One of Britain's most famous newspapers, The Times, started charging readers to access its website Friday, the first mainstream non-specialist daily here to do so.
It will now cost one pound pound (1.4 dollars, 1.2 euros) for a daily subscription or two pounds for a weekly one to The Times or sister publication The Sunday Times, owned by media baron Rupert Murdoch's News Corporation.
With newspaper sales around the world in decline and advertising increasingly moving online, owners have been searching for profitable business models for struggling newspapers, many of which have been forced to close in recent years.
Last August, Murdoch announced plans to charge for all his firm's news websites.
Business paper The Financial Times already makes readers pay for online content, while the Wall Street Journal - also part of Murdoch's media empire - is currently the only major US paper charging readers for full access online.

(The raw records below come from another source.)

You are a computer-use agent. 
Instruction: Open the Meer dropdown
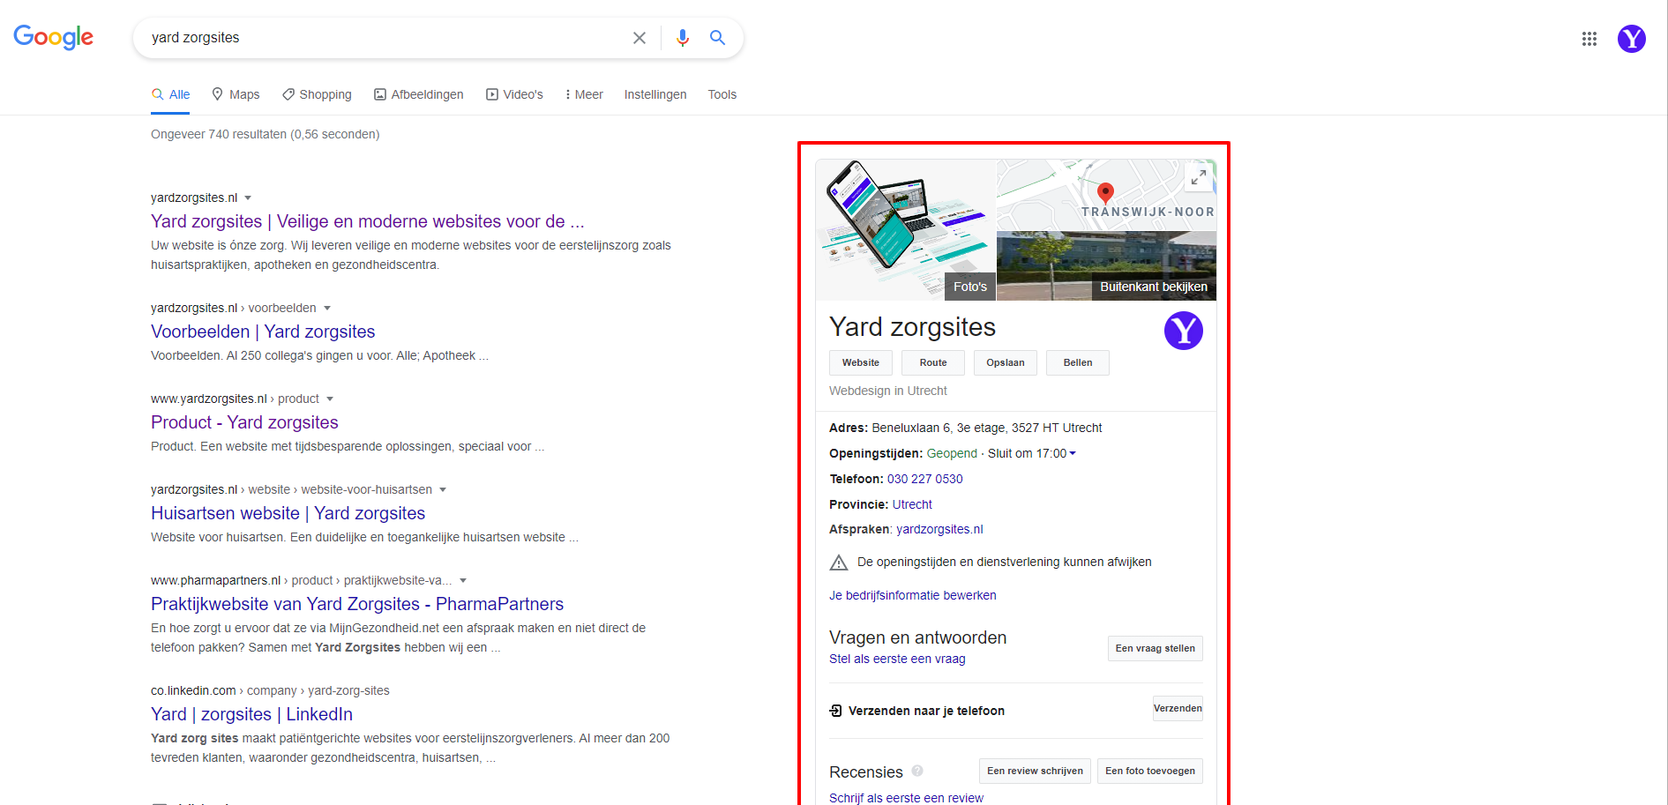[583, 94]
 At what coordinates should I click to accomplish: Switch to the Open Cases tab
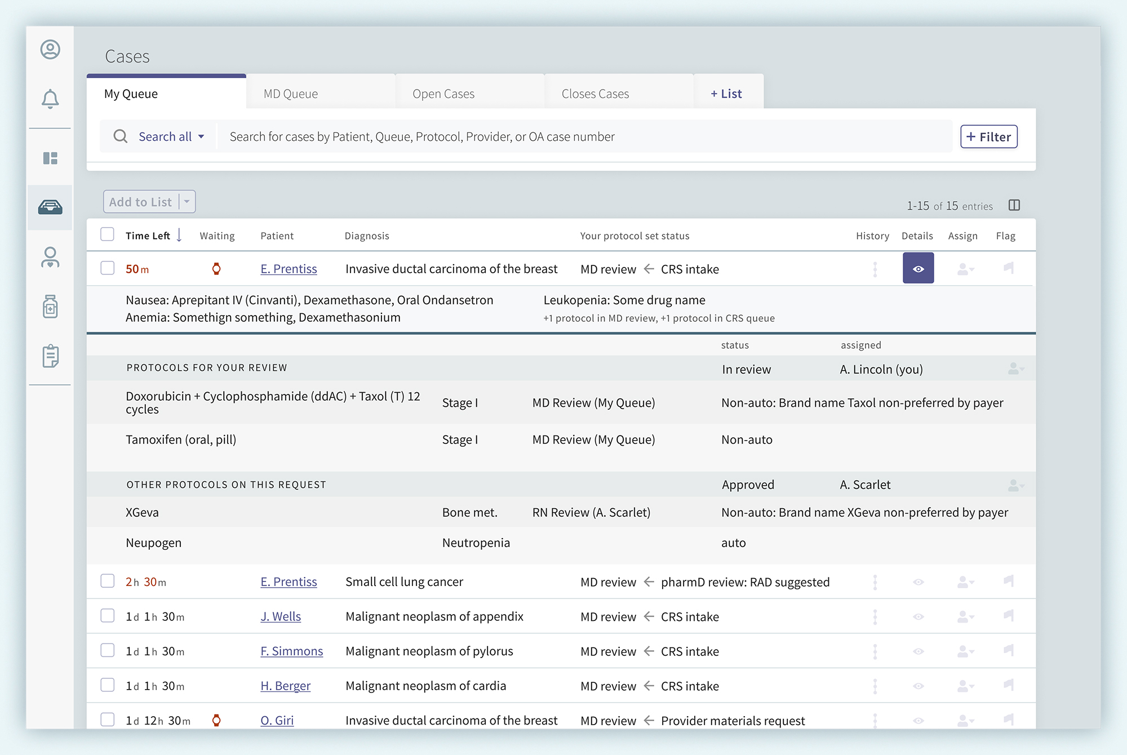(x=443, y=94)
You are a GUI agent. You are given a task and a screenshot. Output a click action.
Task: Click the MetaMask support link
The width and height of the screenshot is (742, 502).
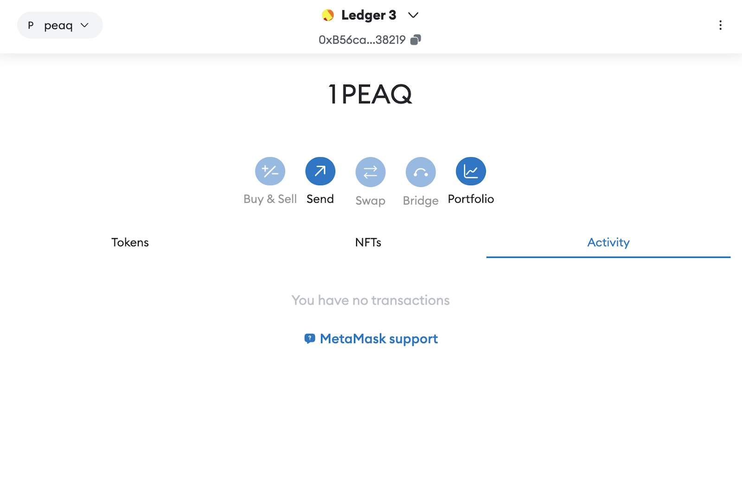coord(378,339)
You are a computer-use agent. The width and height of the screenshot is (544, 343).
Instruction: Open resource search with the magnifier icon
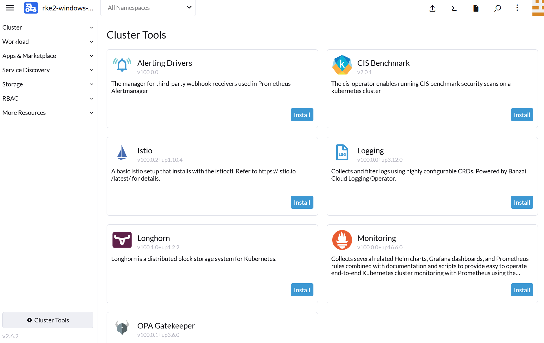point(497,8)
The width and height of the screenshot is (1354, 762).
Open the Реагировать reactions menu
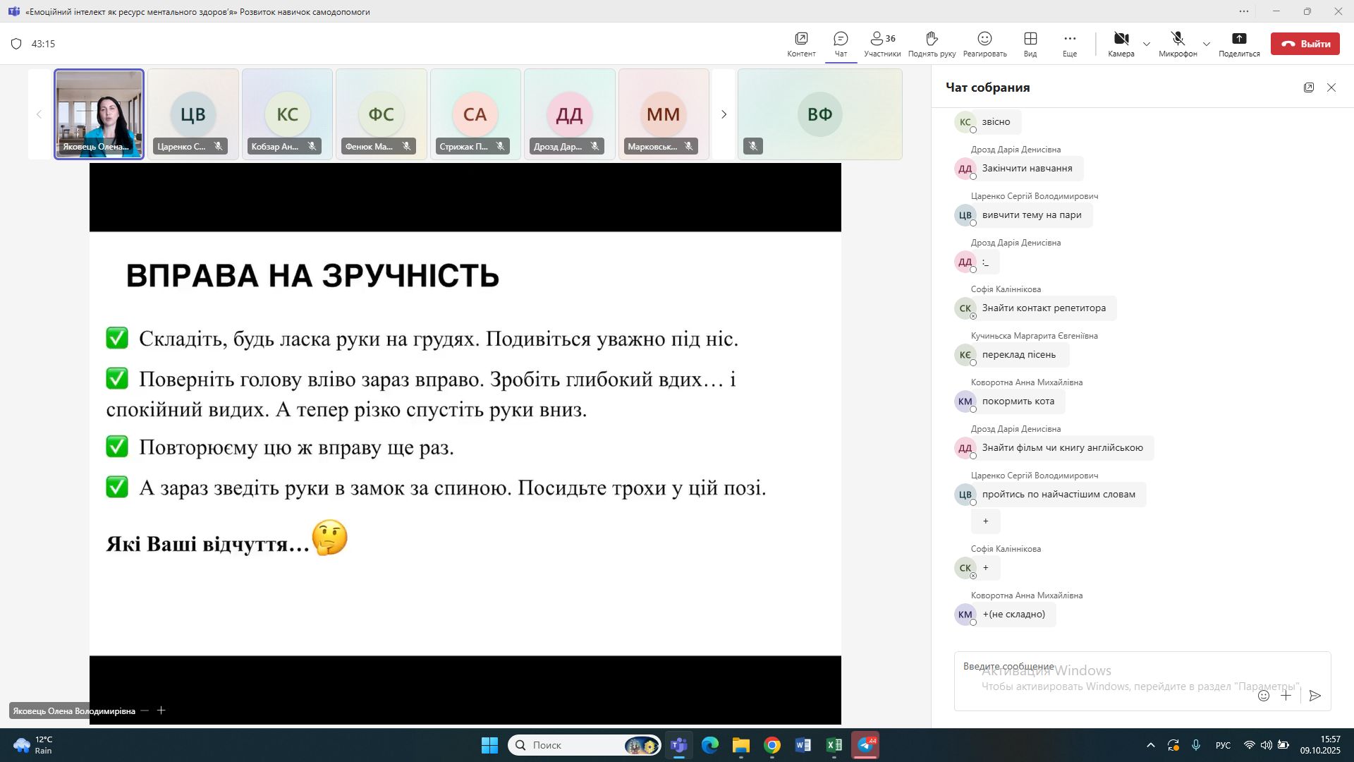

The New York Times announced in January that it would start charging for online content in early 2011.
Rebekah Brooks, chief executive of News Corporation's main British subsidiary News International, hailed the start of the new era.
"The new sites showcase our award-winning journalism in a very visual way, giving readers exclusive content and interactivity so that they can get even more from the news," she said.
"We believe the new sites offer real value and we look forward to continuing to invest and innovate for readers."
Figures from Britain's Audit Bureau of Circulations for May, the last figures available, show the circulation of all British quality daily papers falling year-on-year.
The figure for The Times was 515,379, down nearly 13 percent, while The Sunday Times stood at 1,117,749, down over six percent.
Experts warn that newspapers are taking a gamble by launching paywalls, while predicting that many more will be forced to do so.
"I expect that we will see more paywalls in the future, but many of them will fail to produce desired results," Robert G. Picard, a media economics expert from Sweden's Jonkoping International Business School, told AFP.
"Paywalls will only work if the news and information behind the wall is not available elsewhere for free - such as television, radio, free papers, or the Internet - or if it is of such high quality or adds services not available in print versions."